Thursday, March 4, 2010

Margaret Atwood
(b. 1939)

Happy Endings

I’m a little hesitant to draw illustrations from ‘The Matrix,’ but no matter how tired something may be, if it’s accurate, then it’s accurate. As Morpheus’ explains the history of the Matrix to Neo, Morpheus states that the programming they currently see in the Matrix is not the original one. The first program was idyllic in its design, but the inhabitants rejected that construct. I don’t know whether this is to reflect the fall of man in Eden or just to say that sometimes the American dream can feel false, inauthentic. Atwood definitely picks up on this point in ‘Happy Endings.’

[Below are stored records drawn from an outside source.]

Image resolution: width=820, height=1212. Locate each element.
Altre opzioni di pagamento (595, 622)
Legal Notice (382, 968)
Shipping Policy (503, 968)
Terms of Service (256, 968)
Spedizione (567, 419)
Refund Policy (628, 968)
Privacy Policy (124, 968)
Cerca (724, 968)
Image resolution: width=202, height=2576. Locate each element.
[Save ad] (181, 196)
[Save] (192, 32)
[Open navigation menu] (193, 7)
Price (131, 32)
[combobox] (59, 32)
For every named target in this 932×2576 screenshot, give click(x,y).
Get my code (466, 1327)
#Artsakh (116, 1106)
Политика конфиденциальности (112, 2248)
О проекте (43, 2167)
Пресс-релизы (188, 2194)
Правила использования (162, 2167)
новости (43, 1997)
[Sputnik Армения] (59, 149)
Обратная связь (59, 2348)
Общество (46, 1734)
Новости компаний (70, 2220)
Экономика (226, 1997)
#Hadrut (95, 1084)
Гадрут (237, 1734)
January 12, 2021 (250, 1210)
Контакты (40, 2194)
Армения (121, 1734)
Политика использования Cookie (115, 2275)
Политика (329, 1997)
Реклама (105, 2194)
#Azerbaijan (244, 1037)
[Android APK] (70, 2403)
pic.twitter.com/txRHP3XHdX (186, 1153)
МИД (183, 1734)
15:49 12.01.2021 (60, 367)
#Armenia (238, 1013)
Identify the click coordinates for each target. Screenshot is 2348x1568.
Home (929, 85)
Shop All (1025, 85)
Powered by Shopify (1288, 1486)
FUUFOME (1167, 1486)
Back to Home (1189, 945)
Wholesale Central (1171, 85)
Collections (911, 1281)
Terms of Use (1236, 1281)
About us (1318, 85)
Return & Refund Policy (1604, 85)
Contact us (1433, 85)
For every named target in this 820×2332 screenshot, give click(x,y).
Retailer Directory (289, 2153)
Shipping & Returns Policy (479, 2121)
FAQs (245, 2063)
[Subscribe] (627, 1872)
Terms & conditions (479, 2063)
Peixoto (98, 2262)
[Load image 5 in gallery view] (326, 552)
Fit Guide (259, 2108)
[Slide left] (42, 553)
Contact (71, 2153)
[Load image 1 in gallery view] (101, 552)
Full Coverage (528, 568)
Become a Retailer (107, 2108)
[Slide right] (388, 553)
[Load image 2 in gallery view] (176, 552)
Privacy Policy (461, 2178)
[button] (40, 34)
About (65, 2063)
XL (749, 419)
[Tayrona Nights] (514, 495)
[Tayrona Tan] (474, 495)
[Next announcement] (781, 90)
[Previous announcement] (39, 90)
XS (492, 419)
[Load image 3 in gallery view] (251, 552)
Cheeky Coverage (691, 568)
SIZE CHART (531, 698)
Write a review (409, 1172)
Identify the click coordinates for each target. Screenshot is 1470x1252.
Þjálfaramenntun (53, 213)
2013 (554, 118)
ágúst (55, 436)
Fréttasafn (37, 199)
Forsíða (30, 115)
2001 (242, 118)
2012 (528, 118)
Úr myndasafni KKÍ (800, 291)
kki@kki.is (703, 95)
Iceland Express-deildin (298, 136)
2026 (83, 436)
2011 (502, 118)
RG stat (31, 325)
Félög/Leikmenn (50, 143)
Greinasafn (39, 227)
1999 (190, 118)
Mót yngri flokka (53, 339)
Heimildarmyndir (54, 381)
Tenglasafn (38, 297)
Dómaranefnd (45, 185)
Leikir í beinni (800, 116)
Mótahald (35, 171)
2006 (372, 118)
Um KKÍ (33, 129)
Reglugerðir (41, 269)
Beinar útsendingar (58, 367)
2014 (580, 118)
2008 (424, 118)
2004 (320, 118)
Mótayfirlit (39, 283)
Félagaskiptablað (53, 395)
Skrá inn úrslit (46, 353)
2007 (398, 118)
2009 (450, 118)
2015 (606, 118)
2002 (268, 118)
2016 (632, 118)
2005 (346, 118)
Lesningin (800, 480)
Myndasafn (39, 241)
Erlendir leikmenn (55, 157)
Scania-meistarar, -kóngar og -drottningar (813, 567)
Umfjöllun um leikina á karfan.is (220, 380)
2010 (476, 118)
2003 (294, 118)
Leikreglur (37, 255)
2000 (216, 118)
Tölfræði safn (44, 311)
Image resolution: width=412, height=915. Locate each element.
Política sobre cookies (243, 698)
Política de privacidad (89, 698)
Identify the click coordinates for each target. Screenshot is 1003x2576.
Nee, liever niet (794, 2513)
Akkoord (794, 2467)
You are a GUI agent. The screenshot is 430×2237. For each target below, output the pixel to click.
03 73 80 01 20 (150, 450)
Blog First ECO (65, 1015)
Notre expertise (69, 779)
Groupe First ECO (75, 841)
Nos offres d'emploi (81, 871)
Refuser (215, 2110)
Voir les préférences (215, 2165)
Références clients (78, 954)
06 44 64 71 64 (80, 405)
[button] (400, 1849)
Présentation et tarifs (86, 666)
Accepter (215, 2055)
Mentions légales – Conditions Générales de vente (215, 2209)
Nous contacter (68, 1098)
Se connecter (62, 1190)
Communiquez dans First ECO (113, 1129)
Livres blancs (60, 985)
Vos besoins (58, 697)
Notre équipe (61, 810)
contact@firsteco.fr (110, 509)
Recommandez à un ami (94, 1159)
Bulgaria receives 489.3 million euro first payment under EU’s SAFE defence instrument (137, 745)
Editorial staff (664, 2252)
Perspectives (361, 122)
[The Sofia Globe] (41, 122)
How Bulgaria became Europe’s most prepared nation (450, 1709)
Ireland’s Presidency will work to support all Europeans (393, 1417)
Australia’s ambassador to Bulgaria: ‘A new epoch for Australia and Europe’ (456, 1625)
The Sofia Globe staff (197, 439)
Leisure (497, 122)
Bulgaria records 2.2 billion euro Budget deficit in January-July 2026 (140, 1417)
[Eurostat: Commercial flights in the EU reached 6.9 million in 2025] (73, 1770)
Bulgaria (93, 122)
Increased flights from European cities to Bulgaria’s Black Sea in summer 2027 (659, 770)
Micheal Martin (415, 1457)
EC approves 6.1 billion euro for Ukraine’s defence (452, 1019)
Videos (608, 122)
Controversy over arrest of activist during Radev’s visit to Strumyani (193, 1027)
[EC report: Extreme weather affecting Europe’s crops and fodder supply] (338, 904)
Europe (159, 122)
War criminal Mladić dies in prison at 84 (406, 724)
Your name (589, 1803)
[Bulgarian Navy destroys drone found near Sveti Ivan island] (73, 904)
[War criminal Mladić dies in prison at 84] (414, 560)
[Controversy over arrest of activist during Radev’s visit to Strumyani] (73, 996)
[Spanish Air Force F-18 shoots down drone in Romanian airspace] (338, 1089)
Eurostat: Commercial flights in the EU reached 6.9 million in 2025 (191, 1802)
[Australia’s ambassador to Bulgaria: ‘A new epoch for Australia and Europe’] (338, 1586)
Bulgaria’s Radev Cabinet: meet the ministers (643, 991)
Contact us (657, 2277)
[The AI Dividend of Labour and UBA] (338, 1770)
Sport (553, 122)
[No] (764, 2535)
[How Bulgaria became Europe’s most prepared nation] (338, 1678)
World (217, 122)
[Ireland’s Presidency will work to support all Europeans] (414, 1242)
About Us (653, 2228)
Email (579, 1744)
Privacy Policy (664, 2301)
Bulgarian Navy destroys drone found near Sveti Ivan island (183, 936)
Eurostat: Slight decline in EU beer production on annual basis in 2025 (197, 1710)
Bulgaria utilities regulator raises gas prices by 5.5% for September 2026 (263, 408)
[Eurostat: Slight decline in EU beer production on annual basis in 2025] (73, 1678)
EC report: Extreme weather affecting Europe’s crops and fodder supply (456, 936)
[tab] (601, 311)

But is joy truly a dream? Are movies like “Pleasantville” and authors like Anne Sexton right to dismiss notions of community and family happiness? Well, pain is a part of natural life, and a smile all the time can seem saccharine. But there is a joy and there are things that we can hope for that are good. Let me do one more reference. On ‘Family Matters,’ the Winslows, you know Carl and Harriet, they had some hard times, but they also could get steamy. Carl saw a man shot in front of him; Harriet had her Dad come back into her life—ain’t paid a lick of attention to her for thirty years—but came back. Life isn’t about always having good times, it’s about what gets you through the rocky times. And there is joy in marriage and that marriage points us to that we don’t have to be afraid to trust.